● Task goal: Turn every line of the items below into a numbered list, one line per number, and leave out the blank lines.

── Extracted data

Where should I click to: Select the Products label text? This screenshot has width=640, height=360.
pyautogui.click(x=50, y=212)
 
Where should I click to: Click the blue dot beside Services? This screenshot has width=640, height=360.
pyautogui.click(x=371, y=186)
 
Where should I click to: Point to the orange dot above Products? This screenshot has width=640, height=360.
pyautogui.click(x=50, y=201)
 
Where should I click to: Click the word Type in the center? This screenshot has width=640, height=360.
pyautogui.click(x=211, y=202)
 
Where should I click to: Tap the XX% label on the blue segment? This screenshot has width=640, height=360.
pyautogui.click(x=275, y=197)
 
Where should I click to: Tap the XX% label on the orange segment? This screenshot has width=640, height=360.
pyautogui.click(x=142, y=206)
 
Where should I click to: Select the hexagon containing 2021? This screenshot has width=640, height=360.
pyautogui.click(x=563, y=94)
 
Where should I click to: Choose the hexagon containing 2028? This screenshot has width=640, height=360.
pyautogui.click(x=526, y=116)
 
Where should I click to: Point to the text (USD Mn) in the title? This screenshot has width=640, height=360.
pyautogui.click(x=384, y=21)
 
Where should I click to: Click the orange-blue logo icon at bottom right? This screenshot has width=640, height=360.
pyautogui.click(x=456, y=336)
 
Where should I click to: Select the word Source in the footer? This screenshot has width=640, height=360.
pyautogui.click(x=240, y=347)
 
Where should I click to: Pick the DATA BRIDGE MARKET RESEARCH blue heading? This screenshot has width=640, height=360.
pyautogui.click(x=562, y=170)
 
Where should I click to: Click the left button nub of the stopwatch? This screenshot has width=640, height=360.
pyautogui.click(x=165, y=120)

────

● Answer to the problem:
1. Where should I click to: Select the Products label text? This screenshot has width=640, height=360.
2. pyautogui.click(x=50, y=212)
3. Where should I click to: Click the blue dot beside Services? This screenshot has width=640, height=360.
4. pyautogui.click(x=371, y=186)
5. Where should I click to: Point to the orange dot above Products? This screenshot has width=640, height=360.
6. pyautogui.click(x=50, y=201)
7. Where should I click to: Click the word Type in the center? This screenshot has width=640, height=360.
8. pyautogui.click(x=211, y=202)
9. Where should I click to: Tap the XX% label on the blue segment? This screenshot has width=640, height=360.
10. pyautogui.click(x=275, y=197)
11. Where should I click to: Tap the XX% label on the orange segment? This screenshot has width=640, height=360.
12. pyautogui.click(x=142, y=206)
13. Where should I click to: Select the hexagon containing 2021? This screenshot has width=640, height=360.
14. pyautogui.click(x=563, y=94)
15. Where should I click to: Choose the hexagon containing 2028? This screenshot has width=640, height=360.
16. pyautogui.click(x=526, y=116)
17. Where should I click to: Point to the text (USD Mn) in the title? This screenshot has width=640, height=360.
18. pyautogui.click(x=384, y=21)
19. Where should I click to: Click the orange-blue logo icon at bottom right? This screenshot has width=640, height=360.
20. pyautogui.click(x=456, y=336)
21. Where should I click to: Select the word Source in the footer? This screenshot has width=640, height=360.
22. pyautogui.click(x=240, y=347)
23. Where should I click to: Pick the DATA BRIDGE MARKET RESEARCH blue heading? This screenshot has width=640, height=360.
24. pyautogui.click(x=562, y=170)
25. Where should I click to: Click the left button nub of the stopwatch? This screenshot has width=640, height=360.
26. pyautogui.click(x=165, y=120)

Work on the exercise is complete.